PVL: Dans cette patch j’ai été avec la team Academy et notre jungler c’est quelqu’un qui aime vraiment ça expérimenter alors on a mis plusieurs choses en pratique. Je dirais que notre succès était assez élevé comparé aux autres équipes. Mais l’équipe principale a eu plus de difficultés puisque c’était une patch qui se concentrait surtout sur le mid and jungle et il fallait que la synergie entre les deux soit extrêmement bonne. C’était plus difficile entre ces deux-là et ils ont eu plus de difficulté à s’adapter tandis que nous en Academy on a eu du succès grâce à ça.

 

ET: Tu considères donc que ta synergie avec ton partenaire, Piglet, est bonne?
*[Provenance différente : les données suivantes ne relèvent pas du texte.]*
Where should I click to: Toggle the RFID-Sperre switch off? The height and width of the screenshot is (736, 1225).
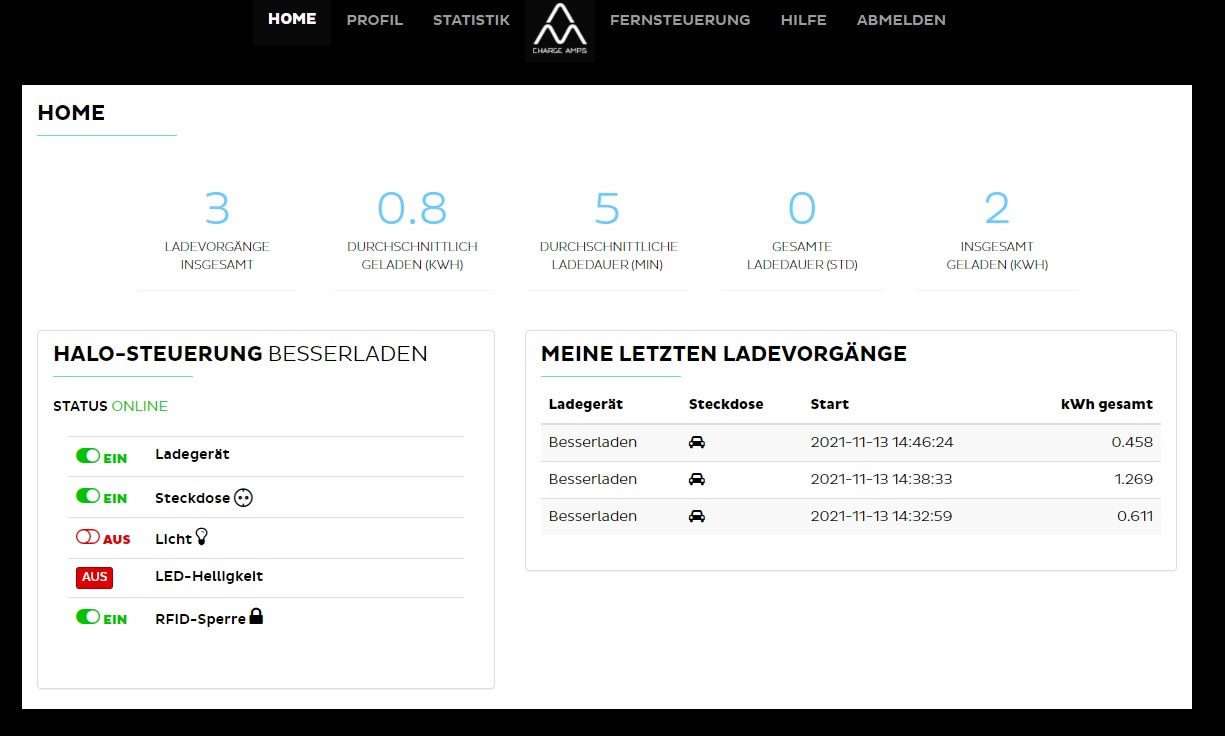click(x=88, y=617)
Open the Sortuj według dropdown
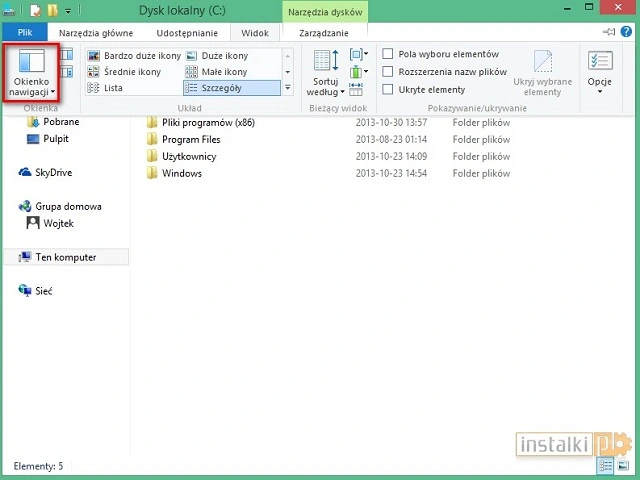Viewport: 640px width, 480px height. 325,86

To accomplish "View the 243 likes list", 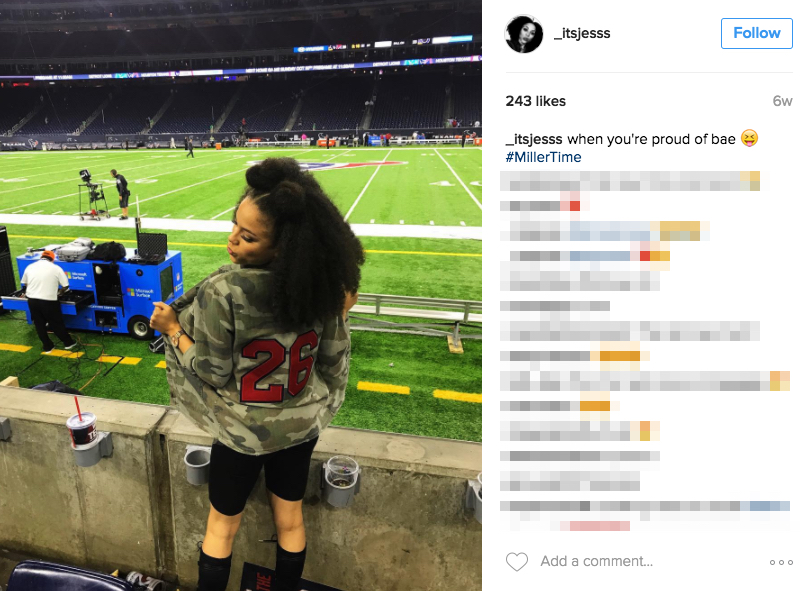I will [x=535, y=101].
PVL: Oui, je dirais qu’on s’entend bien. C’est un peu nécessaire si c’est pour jouer dans la même équipe de bien s’entendre. Si tu veux t‘arracher la face, ça va mal finir. Considérant qu’on est dans les playoffs, oui, je dirais que ça va bien.

 

 

ET: Est-ce que votre préparation pour les matchs de finales est différente?

PVL: On commence en après-midi, pour plus simuler ce qu’on va vivre. Dans le fond c’est des best of 5 les playoffs, alors on fait des best of 5 complets, peu importe les résultats. On joue un peu plus tard parce que notre match sera à 3 heures. Donc, on essaie de simuler l’environnement qui va être on stage.

 

ET: Qu’est-ce que tu réponds à ceux qui disent que le esport ce n’est pas un sport?

PVL: Honnêtement ça ne me dérange pas tant que ça. Je comprends le monde d’où ils viennent s’ils disent que ce n’est pas un sport, qu’il n’y a pas d’action physique. Comme les échecs. Mais que ce soit un sport ou pas ça ne me dérange pas vraiment, je fais juste jouer parce que j’aime ça, j’aime la compétition. Les termes du jeu, sport ou non, ça ne m’affecte pas vraiment

 

ET: Pour terminer, quel conseil tu donnerais aux jeunes qui envisagent une carrière dans le esport?

PVL: Je dirais que malgré que c’est possible qu’un québécois ait une carrière dans le esport de nos jours, il faut toujours avoir un plan B. Ne pas lâcher l’école, même si c’est ce que j’ai fait à moins que tu sois convaincu que tu peux avoir du succès. Le pourcentage de personnes qui ont du succès est quand même très bas par rapport au nombre de personnes qui essaient de percer. Donc, continuer l’école, un travail, avoir un plan B c’est toujours nécessaire.

 

Encore une fois félicitations et bon succès dans les playoffs.

 

Entre le temps d’écrire ces lignes et la publication de cet article, Vulcan et Clutch Academy ont disputé leurs matchs de quart de finale qu’ils ont malheureusement perdu 2-3.